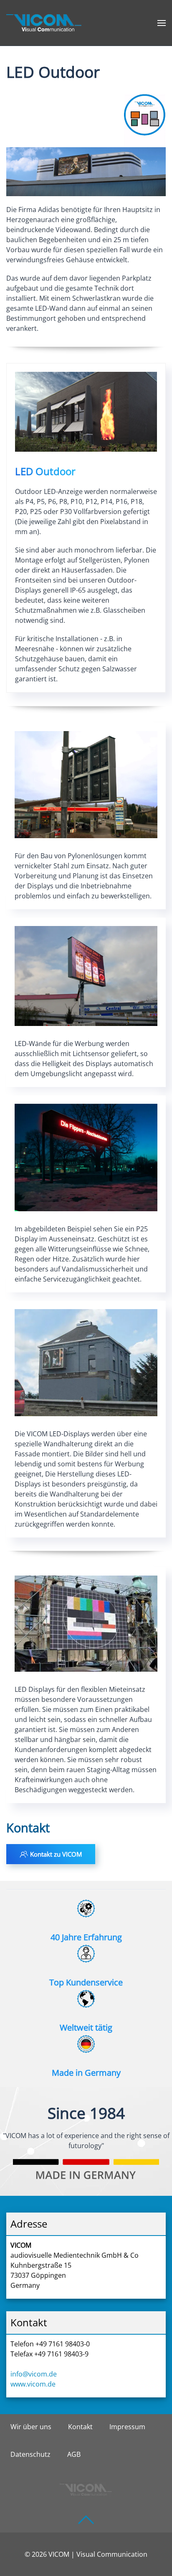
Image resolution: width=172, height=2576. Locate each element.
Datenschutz (30, 2454)
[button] (161, 23)
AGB (74, 2454)
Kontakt (80, 2426)
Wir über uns (30, 2426)
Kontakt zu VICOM (56, 1854)
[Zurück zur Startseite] (43, 23)
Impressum (127, 2426)
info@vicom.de (33, 2374)
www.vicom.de (33, 2384)
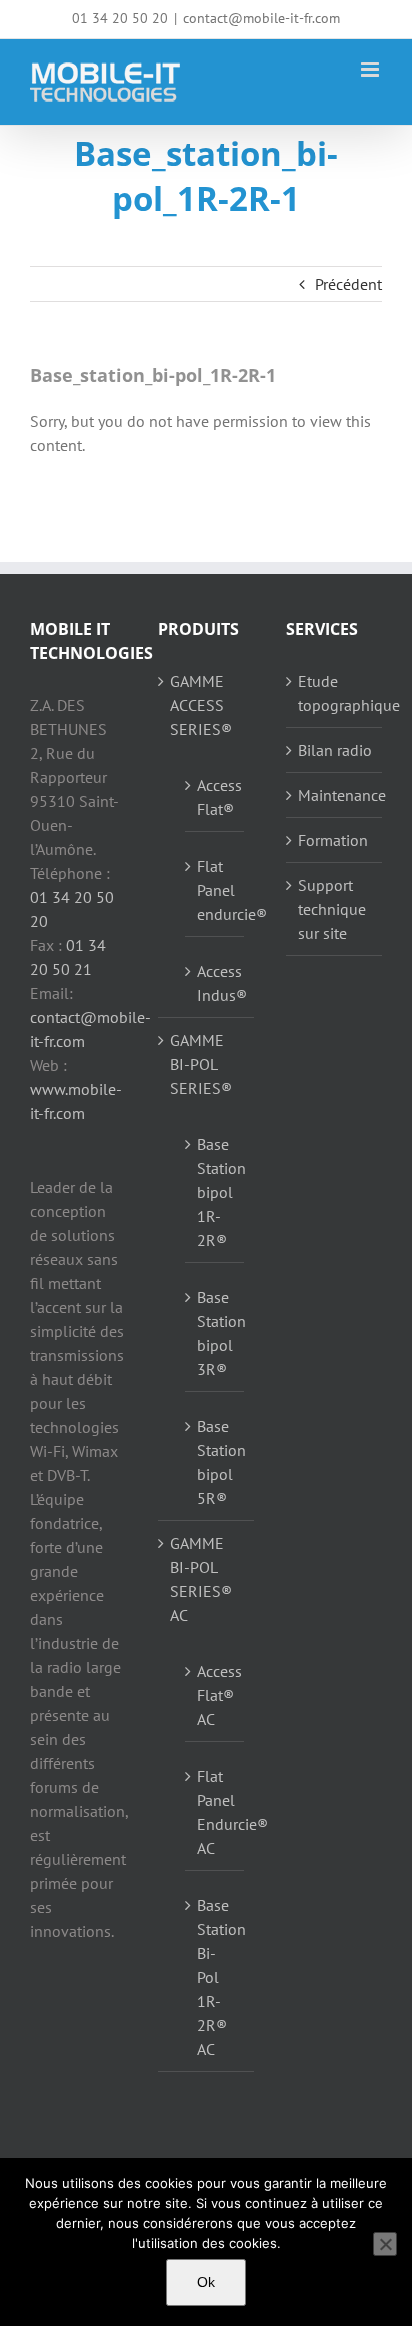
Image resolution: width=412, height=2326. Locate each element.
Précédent (348, 284)
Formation (333, 840)
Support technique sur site (332, 909)
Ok (206, 2282)
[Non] (385, 2244)
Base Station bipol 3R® (215, 1333)
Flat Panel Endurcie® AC (215, 1812)
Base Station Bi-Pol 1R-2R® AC (215, 1977)
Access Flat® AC (215, 1695)
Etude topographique (335, 693)
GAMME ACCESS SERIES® (201, 705)
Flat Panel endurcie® (215, 890)
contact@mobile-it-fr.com (261, 18)
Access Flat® (215, 797)
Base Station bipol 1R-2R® (215, 1192)
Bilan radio (335, 750)
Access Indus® (215, 983)
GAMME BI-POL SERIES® (201, 1064)
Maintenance (335, 795)
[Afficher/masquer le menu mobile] (371, 69)
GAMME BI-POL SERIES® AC (201, 1579)
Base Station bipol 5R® (215, 1462)
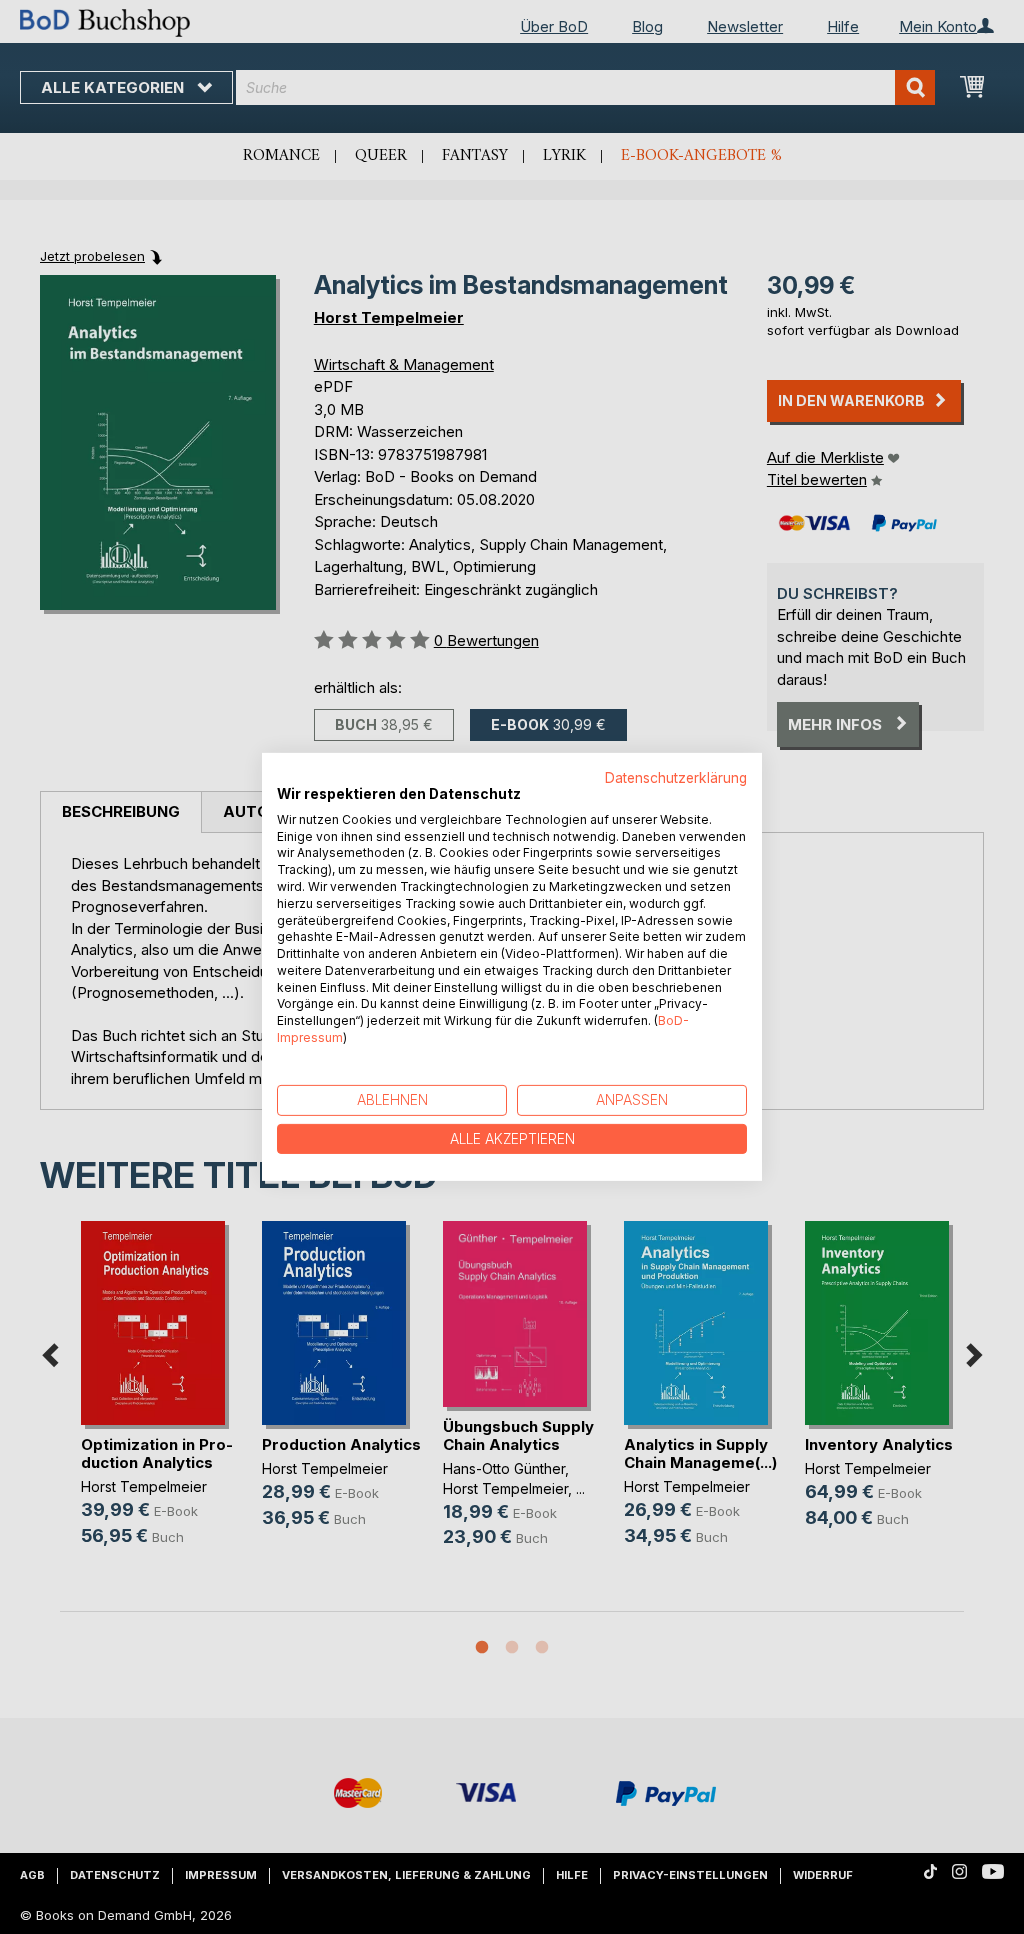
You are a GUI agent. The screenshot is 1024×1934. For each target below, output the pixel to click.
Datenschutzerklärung (676, 778)
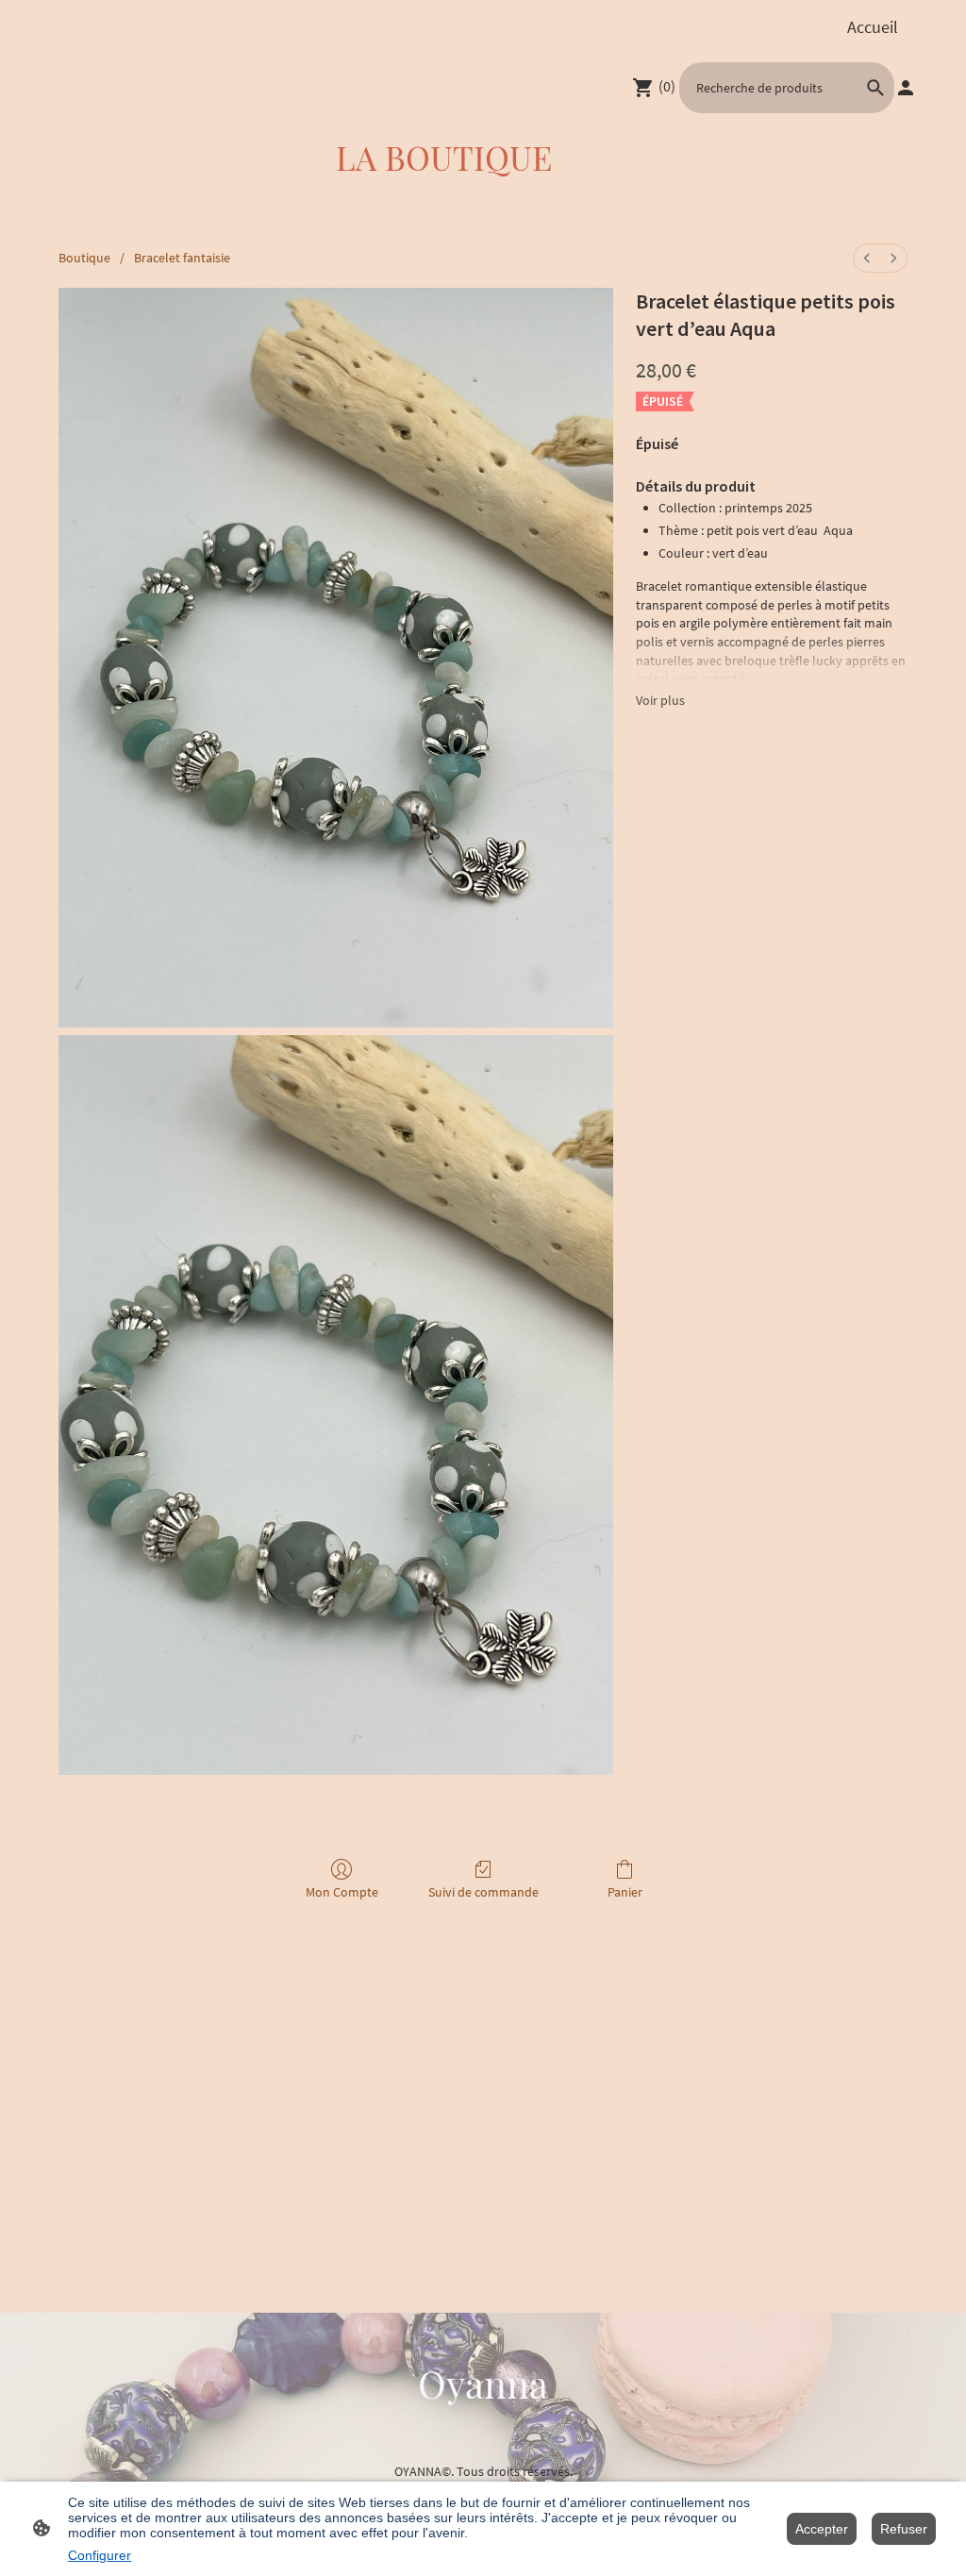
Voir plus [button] (660, 700)
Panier (625, 1891)
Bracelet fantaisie (182, 257)
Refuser (903, 2528)
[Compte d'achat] (905, 87)
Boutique (84, 257)
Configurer (99, 2555)
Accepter (821, 2528)
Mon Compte (342, 1891)
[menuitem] (867, 258)
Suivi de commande (483, 1891)
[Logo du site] (483, 2425)
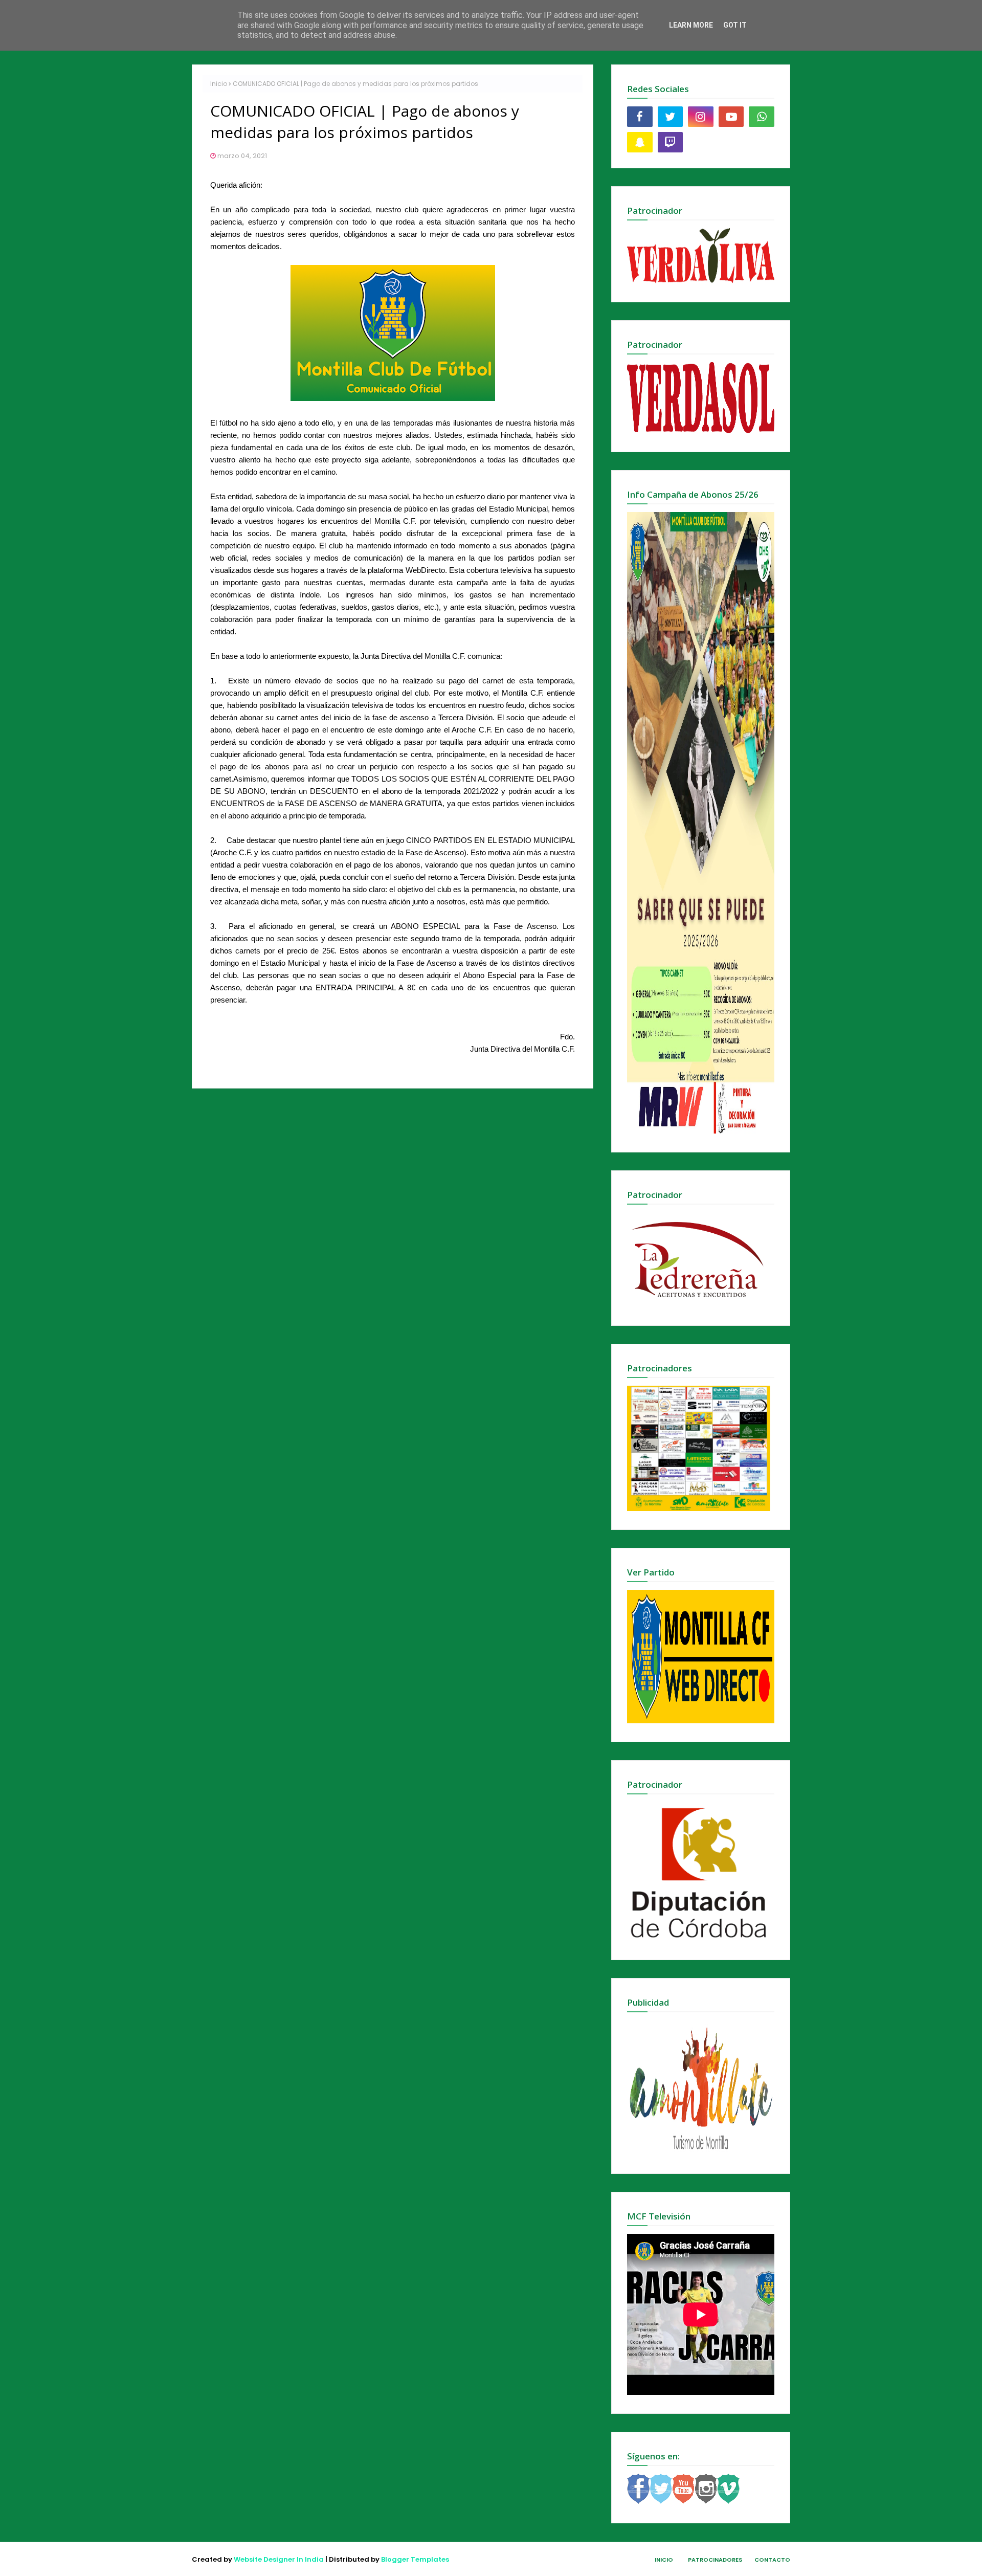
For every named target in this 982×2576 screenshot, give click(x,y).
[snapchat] (640, 142)
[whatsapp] (761, 116)
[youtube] (731, 116)
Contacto (772, 2560)
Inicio (218, 83)
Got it (735, 25)
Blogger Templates (415, 2559)
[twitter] (670, 116)
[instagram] (700, 116)
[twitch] (670, 142)
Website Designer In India (279, 2559)
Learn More (691, 25)
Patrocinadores (715, 2560)
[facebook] (640, 116)
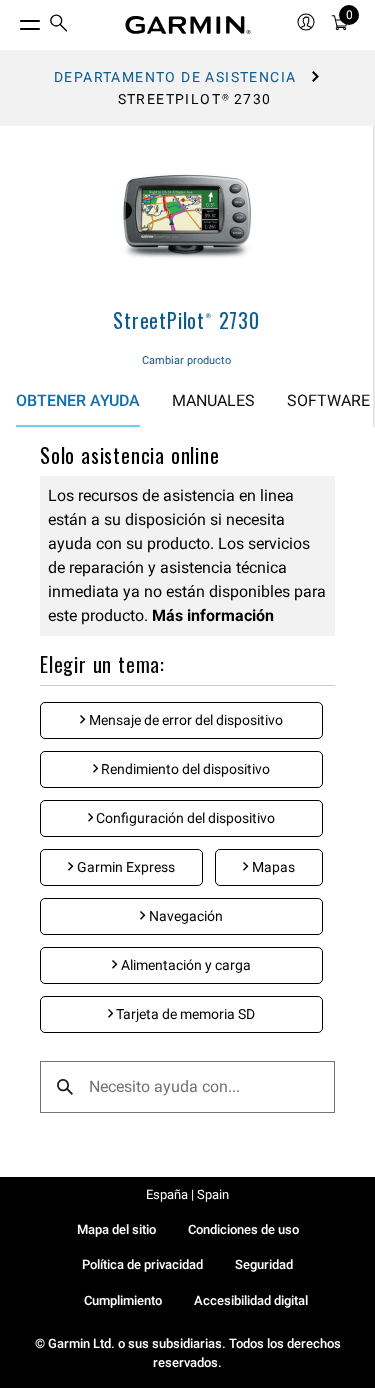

[TO DO] Both the line containing "Base Station bipol 5R® (215, 1462)" and the line containing "Suivi de commande (483, 1891)" above belong in the output, as do the lines between them. Print them exactly, without pictures.

[SOLUTION BELOW]
Base Station bipol 5R® (215, 1462)
You are a GUI agent. The screenshot is 1024×1934. For each target below, output the pixel to click.
Datenschutzerklärung (676, 778)
Voir plus [button] (660, 700)
Panier (625, 1891)
Bracelet fantaisie (182, 257)
Refuser (903, 2528)
[Compte d'achat] (905, 87)
Boutique (84, 257)
Configurer (99, 2555)
Accepter (821, 2528)
Mon Compte (342, 1891)
[menuitem] (867, 258)
Suivi de commande (483, 1891)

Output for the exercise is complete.